A huge amount of research on MS is published every week. Even if we only include what gets published in scientific and medical journals and then listed in Pubmed, a specialised search engine for medical journals, there are typically between 100 and 200 new publications every week. Different people will be interested in different areas of research so the question is how to choose what to include to suit most people most of the time. Also, how to produce a list that isn’t so long that people can’t face looking through it all.
This is what we do:
- One of the Information Officers at the Trust will look at what’s been published this week using the list on Pubmed. This means having a quick read of up to 200 abstracts like this one covering The association between multiple sclerosis-related fatigue and balance as a function of central sensory integration.
- A selection is chosen using some flexible guidelines. The more a piece of research fits with what we’re looking for, the more likely it is to make the final list. We particularly like to include research which:
- Is high quality
- Is innovative
- Will make a difference to people with MS now (or very soon)
- Presented in an understandable way
- Has huge potential to make a difference, even if it may take a lot more work (or time)
- We also face a few dilemmas:
- We have a really varied audience which includes people with MS, friends and family and health professionals. Should we only include research items that interest most of them or should we have a few that use more technical language or require specialist expertise?
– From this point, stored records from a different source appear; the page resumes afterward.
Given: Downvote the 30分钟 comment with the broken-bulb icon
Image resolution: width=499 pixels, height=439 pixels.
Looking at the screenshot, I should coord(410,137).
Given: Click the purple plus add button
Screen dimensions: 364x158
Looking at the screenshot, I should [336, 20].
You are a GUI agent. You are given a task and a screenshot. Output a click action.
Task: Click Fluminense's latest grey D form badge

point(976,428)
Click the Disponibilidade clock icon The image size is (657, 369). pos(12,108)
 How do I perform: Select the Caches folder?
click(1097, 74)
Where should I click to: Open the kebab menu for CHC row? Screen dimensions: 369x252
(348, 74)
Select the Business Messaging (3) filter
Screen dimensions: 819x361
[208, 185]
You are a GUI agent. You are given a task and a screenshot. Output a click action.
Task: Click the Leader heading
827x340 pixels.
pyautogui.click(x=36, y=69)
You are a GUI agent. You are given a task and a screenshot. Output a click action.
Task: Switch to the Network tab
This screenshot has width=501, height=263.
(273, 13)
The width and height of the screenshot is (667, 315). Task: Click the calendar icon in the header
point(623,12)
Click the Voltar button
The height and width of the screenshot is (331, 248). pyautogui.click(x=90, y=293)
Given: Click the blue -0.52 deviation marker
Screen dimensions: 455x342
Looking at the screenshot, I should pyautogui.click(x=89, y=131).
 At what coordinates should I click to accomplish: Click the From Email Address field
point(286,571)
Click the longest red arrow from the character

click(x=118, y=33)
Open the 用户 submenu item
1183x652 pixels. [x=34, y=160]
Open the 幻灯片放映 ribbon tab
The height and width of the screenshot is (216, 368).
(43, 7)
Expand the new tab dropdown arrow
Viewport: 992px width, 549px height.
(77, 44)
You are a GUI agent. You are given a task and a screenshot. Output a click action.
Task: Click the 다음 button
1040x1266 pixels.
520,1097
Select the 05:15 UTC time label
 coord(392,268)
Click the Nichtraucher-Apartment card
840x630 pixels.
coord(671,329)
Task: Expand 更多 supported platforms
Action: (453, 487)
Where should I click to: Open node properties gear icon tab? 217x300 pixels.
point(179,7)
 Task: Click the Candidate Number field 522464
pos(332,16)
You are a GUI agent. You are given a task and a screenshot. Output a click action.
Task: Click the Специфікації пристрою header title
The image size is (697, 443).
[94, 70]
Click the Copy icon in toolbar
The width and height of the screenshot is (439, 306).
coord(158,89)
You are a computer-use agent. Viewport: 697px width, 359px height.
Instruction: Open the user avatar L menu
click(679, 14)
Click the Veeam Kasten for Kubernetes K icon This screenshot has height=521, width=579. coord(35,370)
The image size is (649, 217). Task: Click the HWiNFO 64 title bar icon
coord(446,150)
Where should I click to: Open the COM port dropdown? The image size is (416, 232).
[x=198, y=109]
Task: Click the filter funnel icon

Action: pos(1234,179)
- Should we always choose items that will help lots of people or should we have some that will have a high level of impact but only for a small number of people?
- Should we keep away from subjects that may be difficult to read about for someone newly diagnosed but really important to someone who is severely affected?
- Should we keep to “good news” stories? Not all research is good news – for example, some clinical trials do not show any benefit. Do people want to know about these?
- Are there topics that are off limits? For example, is it depressing to learn about how common depression is in MS? Or is it important to acknowledge this and then provide suggestions on tackling depression?
You can take a look at this week’s Research Update here. Every week we pick one or two topics to highlight – this week it is poor sleep in people with MS. The research paper is summarised, along with some background information on the topic. At the end, further information is offered and may include things that someone could do immediately to help, in this case, with sleep problems.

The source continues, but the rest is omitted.